▸ Exercise
Print the lines of the data, starting with the first, up to and including the line where "[Сподели] (207, 1034)" appears.

Stored records:
┌────────

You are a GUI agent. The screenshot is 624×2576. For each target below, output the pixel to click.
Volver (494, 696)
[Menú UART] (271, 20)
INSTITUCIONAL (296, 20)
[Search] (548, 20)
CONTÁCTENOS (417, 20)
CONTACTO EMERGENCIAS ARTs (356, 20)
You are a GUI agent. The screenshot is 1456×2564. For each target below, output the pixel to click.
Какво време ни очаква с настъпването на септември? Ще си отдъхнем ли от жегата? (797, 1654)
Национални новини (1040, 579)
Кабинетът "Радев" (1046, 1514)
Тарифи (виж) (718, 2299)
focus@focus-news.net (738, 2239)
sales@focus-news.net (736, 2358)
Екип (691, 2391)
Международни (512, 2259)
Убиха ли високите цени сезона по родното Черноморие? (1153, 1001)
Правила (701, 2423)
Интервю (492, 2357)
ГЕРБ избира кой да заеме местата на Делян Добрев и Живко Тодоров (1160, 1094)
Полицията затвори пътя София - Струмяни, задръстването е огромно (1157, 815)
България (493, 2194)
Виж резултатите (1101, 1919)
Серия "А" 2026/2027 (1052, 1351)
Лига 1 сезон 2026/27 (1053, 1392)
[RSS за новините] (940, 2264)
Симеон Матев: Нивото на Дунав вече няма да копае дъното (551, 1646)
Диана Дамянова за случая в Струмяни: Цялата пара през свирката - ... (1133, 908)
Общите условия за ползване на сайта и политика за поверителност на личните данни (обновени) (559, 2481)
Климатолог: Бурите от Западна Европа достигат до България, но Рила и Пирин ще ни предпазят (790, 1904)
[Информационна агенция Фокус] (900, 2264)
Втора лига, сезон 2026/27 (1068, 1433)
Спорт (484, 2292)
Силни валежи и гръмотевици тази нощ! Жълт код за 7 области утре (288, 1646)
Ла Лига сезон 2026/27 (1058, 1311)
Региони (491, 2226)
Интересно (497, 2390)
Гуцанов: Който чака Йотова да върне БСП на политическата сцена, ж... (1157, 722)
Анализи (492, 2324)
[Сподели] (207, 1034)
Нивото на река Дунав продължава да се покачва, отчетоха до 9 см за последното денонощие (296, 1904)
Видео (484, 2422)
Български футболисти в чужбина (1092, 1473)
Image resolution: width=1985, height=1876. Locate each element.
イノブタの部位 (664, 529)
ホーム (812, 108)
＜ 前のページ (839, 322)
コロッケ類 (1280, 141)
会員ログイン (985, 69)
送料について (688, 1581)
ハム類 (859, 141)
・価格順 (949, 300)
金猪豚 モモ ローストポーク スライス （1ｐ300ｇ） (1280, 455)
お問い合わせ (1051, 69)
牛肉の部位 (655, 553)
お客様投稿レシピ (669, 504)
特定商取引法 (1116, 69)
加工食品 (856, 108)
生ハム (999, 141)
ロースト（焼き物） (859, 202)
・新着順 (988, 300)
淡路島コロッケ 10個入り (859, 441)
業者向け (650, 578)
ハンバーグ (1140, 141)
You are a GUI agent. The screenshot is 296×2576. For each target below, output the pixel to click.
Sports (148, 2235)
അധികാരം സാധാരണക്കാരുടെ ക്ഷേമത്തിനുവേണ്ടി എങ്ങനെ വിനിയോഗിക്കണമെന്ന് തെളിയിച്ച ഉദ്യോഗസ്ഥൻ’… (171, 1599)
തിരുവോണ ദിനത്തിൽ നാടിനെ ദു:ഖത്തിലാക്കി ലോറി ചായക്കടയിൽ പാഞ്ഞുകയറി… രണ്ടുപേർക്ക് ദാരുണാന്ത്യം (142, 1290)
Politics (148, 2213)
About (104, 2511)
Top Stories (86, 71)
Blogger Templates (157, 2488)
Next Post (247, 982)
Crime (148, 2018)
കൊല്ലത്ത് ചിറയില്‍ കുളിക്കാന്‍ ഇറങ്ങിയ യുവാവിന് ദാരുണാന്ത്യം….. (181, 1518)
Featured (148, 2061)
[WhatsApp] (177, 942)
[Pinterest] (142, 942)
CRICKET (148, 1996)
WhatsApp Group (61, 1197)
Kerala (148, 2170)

└────────

▸ Written answer
You are a GUI agent. The screenshot is 624×2576. For each target below, output the pixel to click.
Volver (494, 696)
[Menú UART] (271, 20)
INSTITUCIONAL (296, 20)
[Search] (548, 20)
CONTÁCTENOS (417, 20)
CONTACTO EMERGENCIAS ARTs (356, 20)
You are a GUI agent. The screenshot is 1456×2564. For each target below, output the pixel to click.
Какво време ни очаква с настъпването на септември? Ще си отдъхнем ли от жегата? (797, 1654)
Национални новини (1040, 579)
Кабинетът "Радев" (1046, 1514)
Тарифи (виж) (718, 2299)
focus@focus-news.net (738, 2239)
sales@focus-news.net (736, 2358)
Екип (691, 2391)
Международни (512, 2259)
Убиха ли високите цени сезона по родното Черноморие? (1153, 1001)
Правила (701, 2423)
Интервю (492, 2357)
ГЕРБ избира кой да заеме местата на Делян Добрев и Живко Тодоров (1160, 1094)
Полицията затвори пътя София - Струмяни, задръстването е огромно (1157, 815)
България (493, 2194)
Виж резултатите (1101, 1919)
Серия "А" 2026/2027 (1052, 1351)
Лига 1 сезон 2026/27 (1053, 1392)
[RSS за новините] (940, 2264)
Симеон Матев: Нивото на Дунав вече няма да копае дъното (551, 1646)
Диана Дамянова за случая в Струмяни: Цялата пара през свирката - ... (1133, 908)
Общите условия за ползване на сайта и политика за поверителност на личните данни (обновени) (559, 2481)
Климатолог: Бурите от Западна Европа достигат до България, но Рила и Пирин ще ни предпазят (790, 1904)
[Информационна агенция Фокус] (900, 2264)
Втора лига, сезон 2026/27 (1068, 1433)
Спорт (484, 2292)
Силни валежи и гръмотевици тази нощ! Жълт код за 7 области утре (288, 1646)
Ла Лига сезон 2026/27 (1058, 1311)
Региони (491, 2226)
Интересно (497, 2390)
Гуцанов: Който чака Йотова да върне БСП на политическата сцена, ж... (1157, 722)
Анализи (492, 2324)
[Сподели] (207, 1034)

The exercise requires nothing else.